This is an application that uses Spark Streaming to read data from Kafka or an HDFS text file (you can choose) to calculate the average income per geographical region in the US. A small data file is also provided with this repo. You also have the option of choosing to use Kafka v08 or Kafka v09 consumer APIs (Kafka v09 introduced new consumer APIs).
For this application, you'd need a Kafka cluster (which in turn requires zookeeper), and a Hadoop cluster with Spark installed on it.
mvn clean package
sudo -u hdfs hadoop fs -mkdir -p /user/hive/warehouse/income
sudo -u hdfs hadoop fs -mkdir -p /user/$USER || :
sudo -u hdfs hadoop fs -chown -R $USER: /user/$USER
spark-submit --master yarn --deploy-mode client --class \
com.markgrover.spark.kafka.DirectKafkaAverageHouseholdIncome spark-kafka-app_2.10-0.1.0-SNAPSHOT.jar [kafka|text]
The last optional parameter [kafka|text]
symbolizes whether you want to read data from Kafka or from a text file. Below we should how to populate and run both such sources.
You have to create a topic in Kafka named income and put all the CSV data in it. Log on to one of the nodes of the Kafka cluster and run the following instructions.

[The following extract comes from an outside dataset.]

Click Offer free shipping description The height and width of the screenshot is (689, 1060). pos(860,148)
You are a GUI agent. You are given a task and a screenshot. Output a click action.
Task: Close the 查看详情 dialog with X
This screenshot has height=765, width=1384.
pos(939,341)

Note: The binaries named kafka-topics
, kafka-console-producer
etc. are valid and present in your path when using CDH. If you are using a non-CDH distribution, you should change them to $KAFKA_HOME/bin/kafka-topics.sh
, kafka-console-producer.sh
and so on, respectively.
First list all the topics:
kafka-topics --list --zookeeper localhost:2181
Then, create new a topic named income
. The replication factor of 3 adds fault tolerance and a non-unit (4, in our case) number of partitions allows us to have upto 4 executors read data directly off of kafka partitions when using the DirectKafkaInputDStream
kafka-topics --create --zookeeper localhost:2181 --replication-factor 3 --partitions 4 --topic income
Then, put some data in the newly created income
topic.
cat ./DEC_00_SF3_P077_with_ann.csv | kafka-console-producer --broker-list ${HOSTNAME}:9092 --topic income
You can verify that the data has been by launching a console consumer. It's ok, you can re-read the data, our kafka app, always reads the data from the beginning:
kafka-console-consumer --zookeeper localhost:2181 --from-beginning --topic income
Log on to one of the nodes of the Hadoop cluster and run the following instructions to create a stream out of HDFS data. Start your streaming application before you run the steps below.
Put the data file into HDFS's /tmp directory.
cp ./DEC_00_SF3_P077_with_ann.csv /tmp
sudo -u hdfs hadoop fs -put /tmp/DEC_00_SF3_P077_with_ann.csv /tmp
This is required because we need to an atomic move operation to the HDFS directory (/user/hive/warehouse/income
) which our streaming application is listening to. Putting the file directly from the local filesystem into the destination directly won't be atomic and would confuse our spark streaming application.
sudo -u hdfs hadoop fs -mv /tmp/DEC_00_SF3_P077_with_ann.csv /user/hive/warehouse/income
Search for Time:
and you should see a snippet like this:
-------------------------------------------
Time: 1452799840000 ms
-------------------------------------------
(006,13530.0)
(007,13419.0)
This is our average income for the regions in the data set. This shows that region 006 (i.e. all zipcodes starting with 006) have an average annual income of $13,530 and of $13,419. for those in region 007.